Top Cloud Platforms Compared: AWS vs Azure vs Google Cloud (2025)
Comprehensive comparison and practical guidance to choose your cloud path, build real portfolio projects, optimize costs, and prepare for certifications in 2025.
Contents
- Quick recommendation
- Market snapshot & trends (2024–2025)
- Deep technical comparison: compute, storage, networking, ML & analytics
- Pricing best practices & cost optimization
- Certifications, hiring signals, and what employers actually look for
- 4 step-by-step portfolio projects (full code snippets & CI/CD)
- 60-day learning plan, decision checklist, and interview prep tips
Quick recommendation — pick a starting cloud
If you want jobs fast
Start with AWS. Largest market share, broadest services, and the biggest ecosystem for third-party tools and community examples.
If you target enterprise customers
Start with Azure for hybrid solutions and Microsoft-centric environments (Active Directory, Azure AD, Microsoft 365 integrations).
If your focus is analytics or ML
Start with GCP. BigQuery's serverless analytics and Vertex AI's integrated tooling make prototyping and analytics faster in many workflows.
Note: Employers value demonstrable projects and problem-solving ability more than a long list of certificates.
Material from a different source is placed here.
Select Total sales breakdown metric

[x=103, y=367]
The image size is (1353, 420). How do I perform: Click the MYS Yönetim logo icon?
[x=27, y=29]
Build 2–3 real projects and document the architecture, costs, and CI/CD process.
Market snapshot & trends (2024–2025)
Estimated 2025 market share (region & methodology dependent): AWS ~30–33%, Azure ~24–27%, GCP ~10–12%. These percentages are approximate — the important takeaway is relative reach and enterprise penetration.
Key trends shaping hiring and product direction:
- AI + ML integration: Cloud vendors embed model hosting, data pipelines, and MLOps primitives into their platforms. Expect more managed model services and feature stores.
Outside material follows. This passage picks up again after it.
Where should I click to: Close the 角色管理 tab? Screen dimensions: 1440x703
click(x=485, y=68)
- Serverless + containers hybrid: Serverless functions remain dominant for event-driven tasks, while serverless containers (Cloud Run, Fargate) and Kubernetes handle steady workloads.
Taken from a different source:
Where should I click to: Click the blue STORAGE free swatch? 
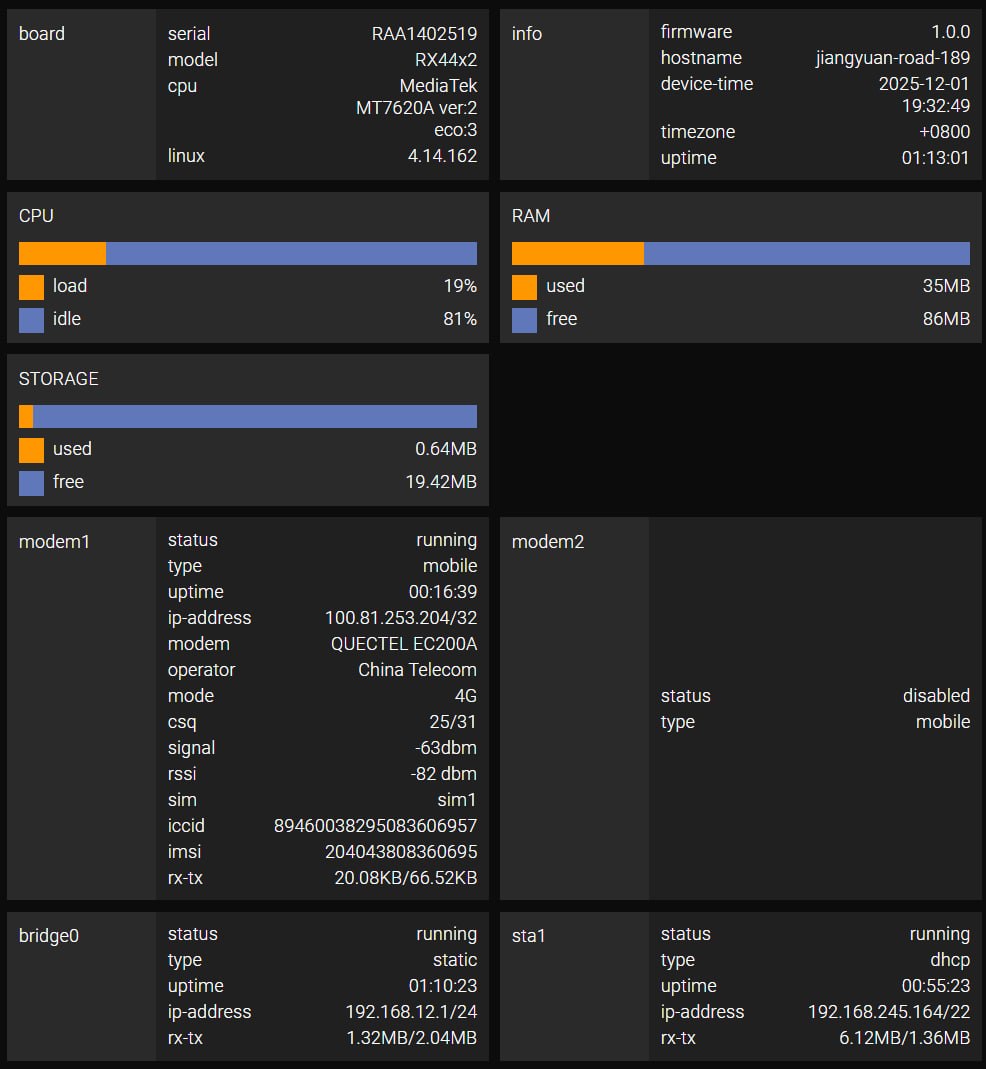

- Infrastructure as Code (IaC): Terraform, Pulumi, and native IaC offerings are standard in production deployments — knowing at least one matter to employers.
- Cost observability: Cloud cost management tools are getting richer; engineers who can estimate and optimize cost win interviews.
Deep comparison — compute, storage, networking, ML & analytics
Compute
AWS: EC2 provides the widest instance catalog. Lambda is mature for serverless functions. ECS/EKS for containers. AWS Graviton (ARM) instances give cost/perf advantages for certain workloads.
Azure: Virtual Machines + Azure App Service for PaaS; Functions for serverless; AKS for Kubernetes. Tight integration with Windows Server and Active Directory is a strength for enterprise workloads.
GCP: Compute Engine (VMs), App Engine for PaaS, Cloud Functions for event-driven workloads, and GKE for Kubernetes — GKE is often praised for developer ergonomics and managed upgrades.
Storage & databases
Each cloud has similar building blocks but different managed services and operational trade-offs:
- AWS: S3 for object storage (very mature), EBS for block volumes, RDS/Aurora for relational, DynamoDB for fast NoSQL, Redshift for warehousing.
- Azure: Blob storage, Managed Disks, Azure SQL Database, Cosmos DB for multi-model NoSQL (globally distributed), Synapse for analytics.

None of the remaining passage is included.